En la carrera armamentística tecnológica entre Estados Unidos y China por el dominio de la inteligencia artificial (IA), a menudo se nos dice que el factor decisivo será la capacidad de procesamiento: quién puede construir más centros de datos, obtener chips más avanzados y entrenar modelos más grandes a menor costo. Si bien estos factores no son irrelevantes, tampoco constituyen la clave de la competencia. La verdadera contienda es de índole política y cultural.
China se esfuerza, mediante iniciativas estatales en una economía planificada, por reducir la brecha que aún mantiene con Occidente en inteligencia artificial generativa e investigación tecnológica fundamental. Sin embargo, lo hace bajo una dictadura leninista de partido único, cuyo rasgo distintivo es la supresión de la libre investigación. Este hecho plantea una paradoja en el corazón de la carrera por la IA: la inteligencia artificial, los intentos más audaces jamás realizados para replicar la cognición humana, parecen requerir precisamente las cualidades que el autoritarismo debe aplastar: independencia de pensamiento, crítica de la ortodoxia y libertad de disentir.
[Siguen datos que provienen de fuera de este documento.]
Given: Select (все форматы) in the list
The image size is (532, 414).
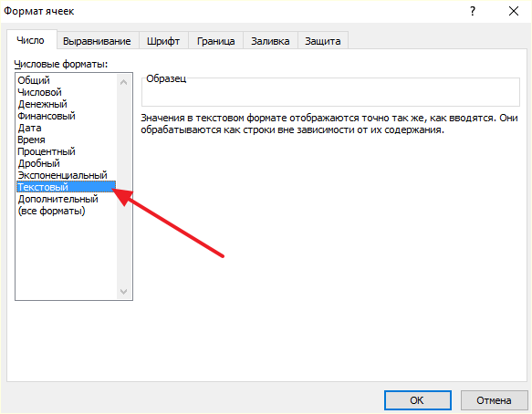Looking at the screenshot, I should (51, 211).
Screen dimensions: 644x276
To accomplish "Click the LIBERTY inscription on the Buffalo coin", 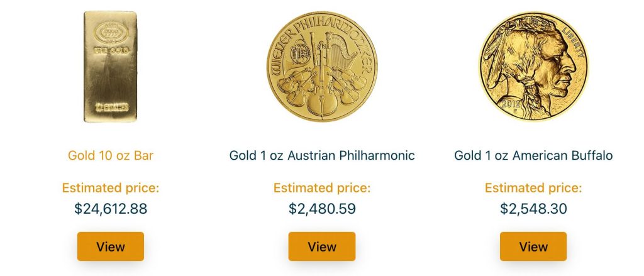I will tap(572, 40).
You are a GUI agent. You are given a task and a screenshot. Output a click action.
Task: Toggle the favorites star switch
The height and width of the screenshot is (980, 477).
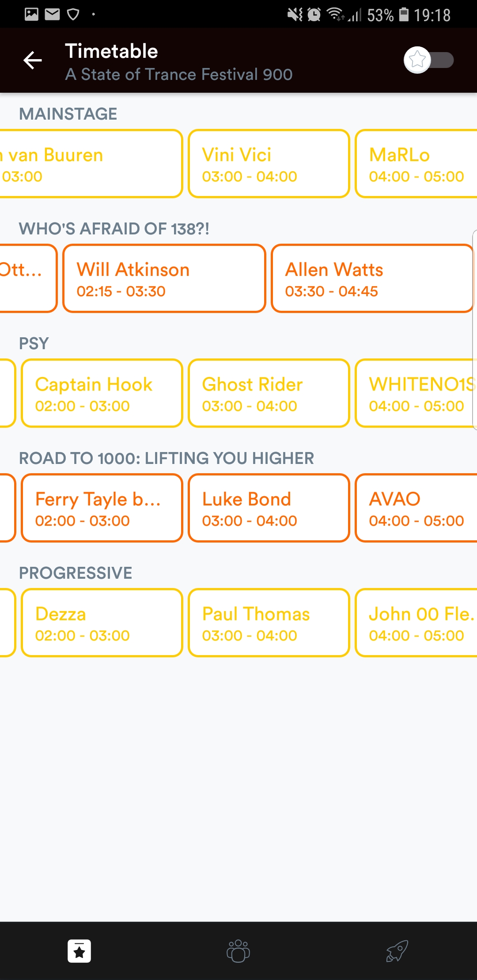(428, 60)

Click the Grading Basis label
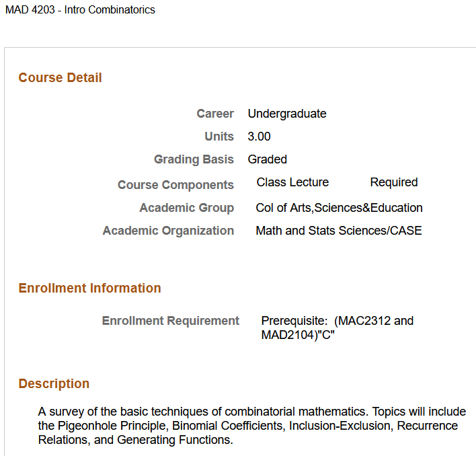[194, 159]
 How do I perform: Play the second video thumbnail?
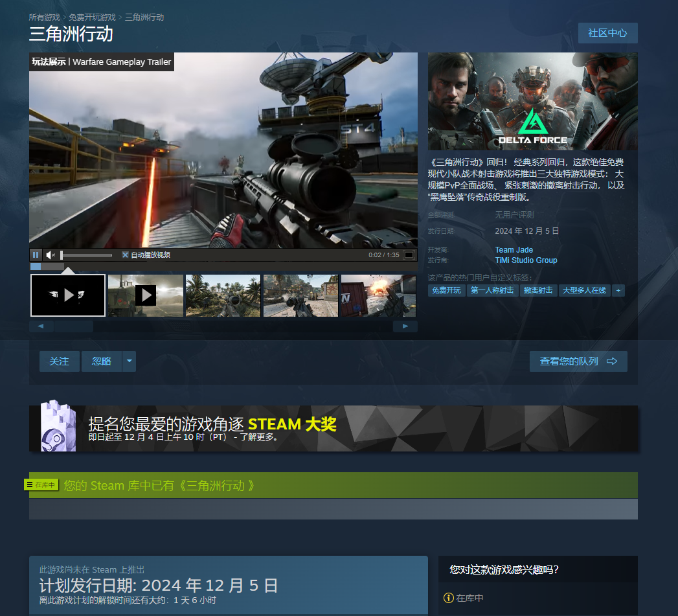tap(145, 295)
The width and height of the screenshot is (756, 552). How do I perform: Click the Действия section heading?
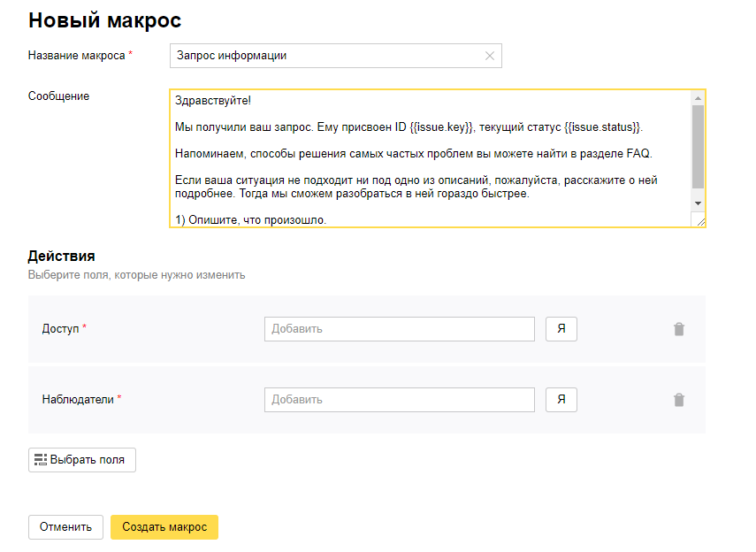(x=58, y=256)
Parafraseando a Czesław Miłosz , ¿cómo puede una mente cautiva crear una tecnología caracterizada por la innovación incesante y el derrocamiento de las ortodoxias? ¿Cómo puede florecer la audacia conceptual en un entorno donde el pensamiento es reprimido sin piedad?
Durante décadas, quienes comprendían el comunismo predijeron que la economía soviética fracasaría no solo por falta de cálculo económico de mercado, sino también por falta de libertad intelectual, y que se quedaría rezagada con respecto a Occidente en tecnología avanzada.
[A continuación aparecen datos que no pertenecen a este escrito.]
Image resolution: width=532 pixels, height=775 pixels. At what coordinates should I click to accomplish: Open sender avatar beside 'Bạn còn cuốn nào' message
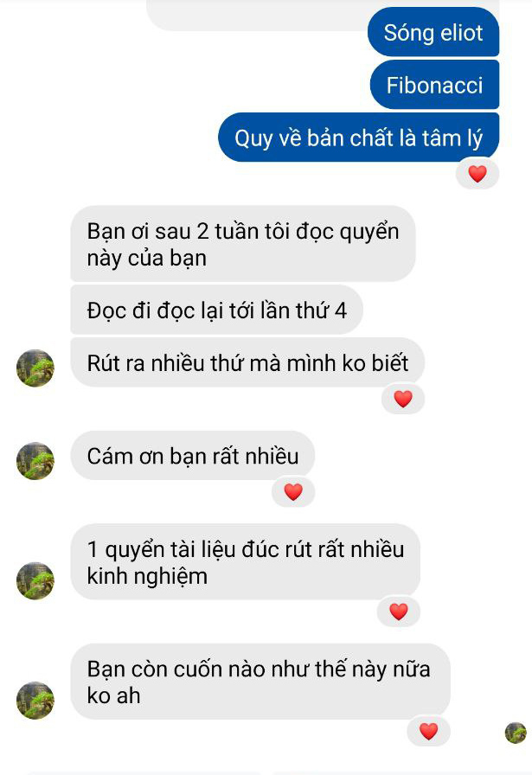tap(35, 701)
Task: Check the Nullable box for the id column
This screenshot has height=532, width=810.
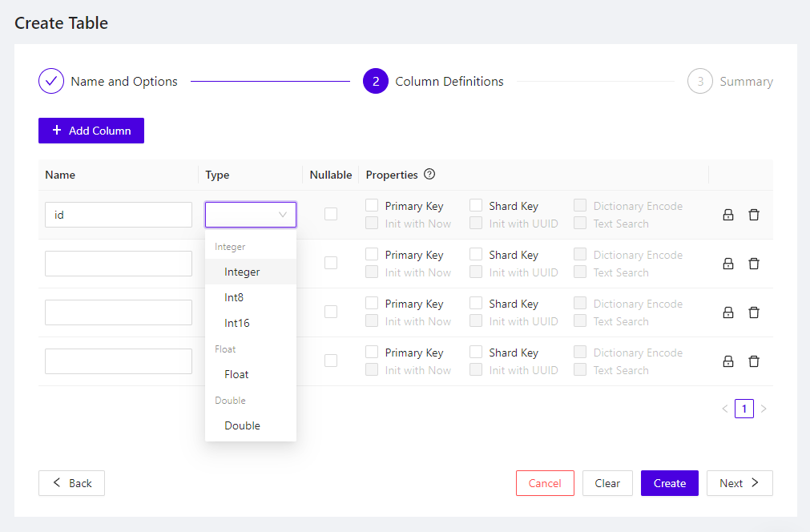Action: tap(331, 214)
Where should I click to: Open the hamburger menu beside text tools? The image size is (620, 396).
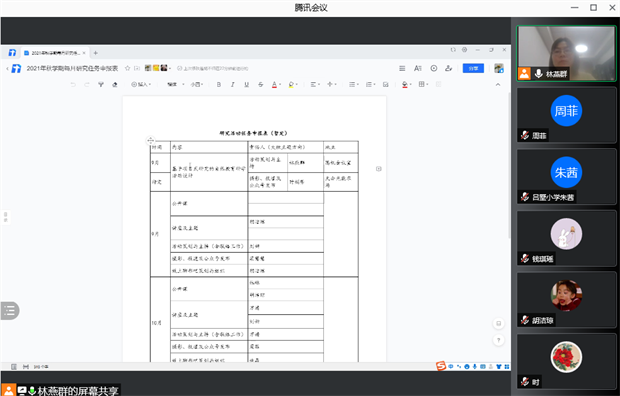coord(402,68)
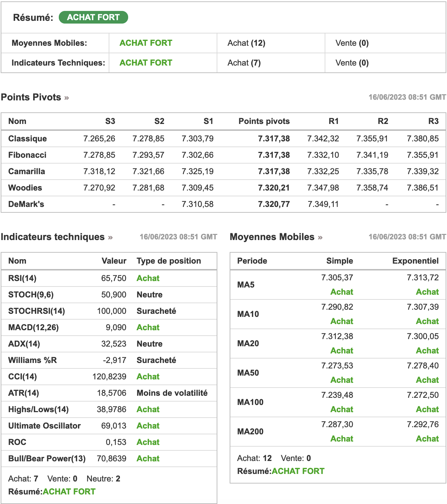Open the Moyennes Mobiles section heading link
Image resolution: width=447 pixels, height=504 pixels.
pos(272,237)
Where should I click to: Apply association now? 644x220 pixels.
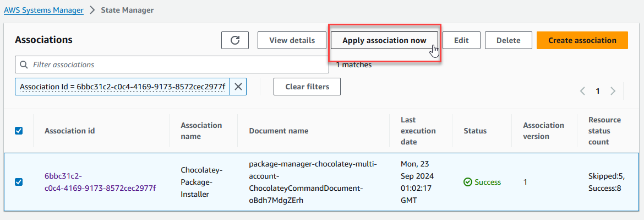pos(384,40)
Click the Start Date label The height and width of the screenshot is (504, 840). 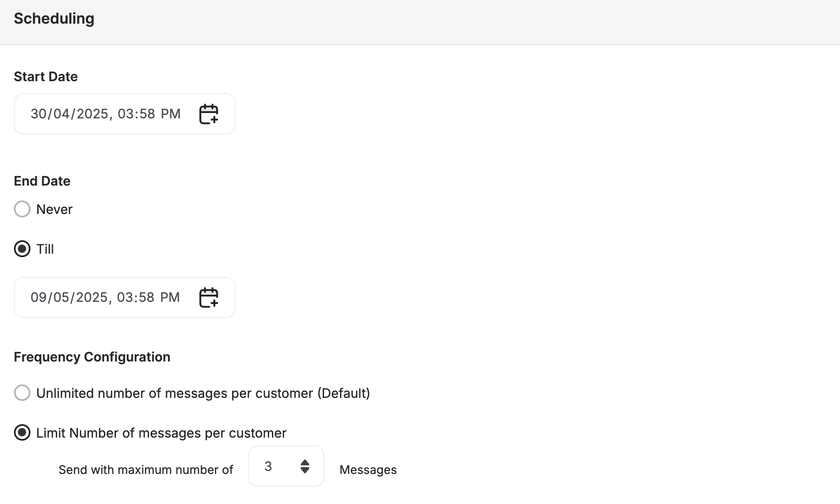click(45, 77)
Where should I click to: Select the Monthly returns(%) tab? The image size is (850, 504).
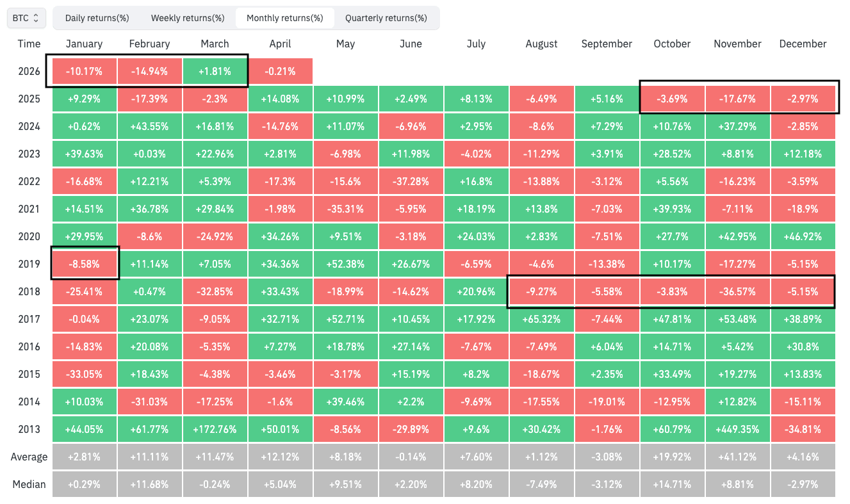pyautogui.click(x=284, y=18)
Fracasó, en parte, en el intento de salvar el sistema aflojando el control totalitario. Se nos dice que China es diferente. Sin embargo, los experimentos selectivos de China con los mercados han ido acompañados, ahora, de una aplicación aún más estricta de la conformidad ideológica, con Xi Jinping advirtiendo repetidamente sobre un «desastre» de tipo soviético (es decir, la perestroika y la glasnost).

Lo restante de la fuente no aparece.